# How well a few values fit a given distribution?

#### eelioss

##### New Member
Dear all,

I have approximated two one-dimensional random variables $$A$$ and $$B$$ using Gaussian Mixture Models (3 gaussians). I used gmdistribution.fit Matlab function with 10000 values. The resulting distributions are called $$f_{A}(x)$$ and $$f_{B}(x)$$ (shown in attached Figure 1, being $$f_{A}(x)$$ in red and $$f_{B}(x)$$ in blue).

Now I have a few values (e.g. v=[-1 0 0.5 1 5 6 6.5 7 14], as in Figure 1). This vector produces a very sparse histogram, since there are not many values.

How probable is that these values were generated by $$f_{A}(x)$$ distribution? or How probable is that these values were generated by $$f_{B}(x)$$ distribution? I would like to obtain a probability value in order to classify the set of values to category A ($$f_{A}(x)$$ distribution) or category B ($$f_{B}(x)$$ distribution).

I had several ideas:

-> Joint distribution (product of probabilities)... but, what happens with outliers? Since $$f_{A}(x)$$ and $$f_{B}(x)$$ are approximations of the real distribution, a outlier might produce zero probability for some value of x (see attached Figure 2). So I am not sure about this way.

-> Average probability: This is a trivial solution I though, and probably it's wrong.

-> Hypothesis tests (Squared Chi, or Kolmogorov–Smirnov): In the case of squared Chi, data should be binned... what is the optimal size of these bins?
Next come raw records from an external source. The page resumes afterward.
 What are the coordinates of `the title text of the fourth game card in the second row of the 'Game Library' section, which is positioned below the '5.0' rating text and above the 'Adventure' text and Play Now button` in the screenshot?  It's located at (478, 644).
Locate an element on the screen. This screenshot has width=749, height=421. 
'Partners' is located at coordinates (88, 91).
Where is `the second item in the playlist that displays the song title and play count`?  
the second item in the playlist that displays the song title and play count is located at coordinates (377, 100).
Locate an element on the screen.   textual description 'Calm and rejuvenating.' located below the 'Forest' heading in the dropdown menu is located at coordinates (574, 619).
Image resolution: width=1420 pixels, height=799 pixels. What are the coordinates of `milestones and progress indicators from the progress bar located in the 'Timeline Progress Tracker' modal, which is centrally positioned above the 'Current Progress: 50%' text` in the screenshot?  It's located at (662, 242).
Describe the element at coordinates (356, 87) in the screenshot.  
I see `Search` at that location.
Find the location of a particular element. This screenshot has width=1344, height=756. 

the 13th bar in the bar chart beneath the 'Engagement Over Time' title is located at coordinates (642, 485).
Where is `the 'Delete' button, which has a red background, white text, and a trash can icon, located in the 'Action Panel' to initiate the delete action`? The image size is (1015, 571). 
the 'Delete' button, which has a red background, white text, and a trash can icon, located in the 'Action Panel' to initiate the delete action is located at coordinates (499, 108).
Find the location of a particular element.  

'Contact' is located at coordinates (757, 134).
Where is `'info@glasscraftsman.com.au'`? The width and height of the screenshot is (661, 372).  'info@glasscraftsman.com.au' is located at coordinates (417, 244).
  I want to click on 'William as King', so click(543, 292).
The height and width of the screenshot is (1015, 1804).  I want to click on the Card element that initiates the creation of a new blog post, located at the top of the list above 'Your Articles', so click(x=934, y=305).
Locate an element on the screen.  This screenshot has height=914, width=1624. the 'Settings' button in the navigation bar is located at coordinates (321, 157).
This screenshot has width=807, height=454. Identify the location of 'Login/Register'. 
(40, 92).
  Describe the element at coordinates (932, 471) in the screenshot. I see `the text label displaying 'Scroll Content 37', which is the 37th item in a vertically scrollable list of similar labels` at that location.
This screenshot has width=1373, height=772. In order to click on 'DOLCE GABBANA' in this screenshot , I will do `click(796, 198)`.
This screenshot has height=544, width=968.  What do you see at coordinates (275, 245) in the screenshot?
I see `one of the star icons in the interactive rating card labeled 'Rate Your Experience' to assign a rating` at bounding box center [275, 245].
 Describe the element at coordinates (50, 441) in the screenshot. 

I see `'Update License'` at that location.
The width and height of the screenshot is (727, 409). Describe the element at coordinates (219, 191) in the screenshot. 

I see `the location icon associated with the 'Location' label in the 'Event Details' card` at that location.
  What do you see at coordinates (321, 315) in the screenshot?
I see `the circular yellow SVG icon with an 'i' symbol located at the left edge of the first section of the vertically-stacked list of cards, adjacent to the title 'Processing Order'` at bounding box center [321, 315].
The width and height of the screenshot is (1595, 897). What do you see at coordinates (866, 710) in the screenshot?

In addition, these hypothesis tests produce a p-value, which is not the probability value I am looking for (as far as I understood).

Thanks in advance for your advice.
Best regards,
Emliio.

#### eelioss

##### New Member
Any idea?

My questions are:

How to measure the goodness of fit between a few samples and a non-gaussian distribution?

Given two possible distributions: What is the probability that some few samples are generated by each of them?

Thanks,
Emilio.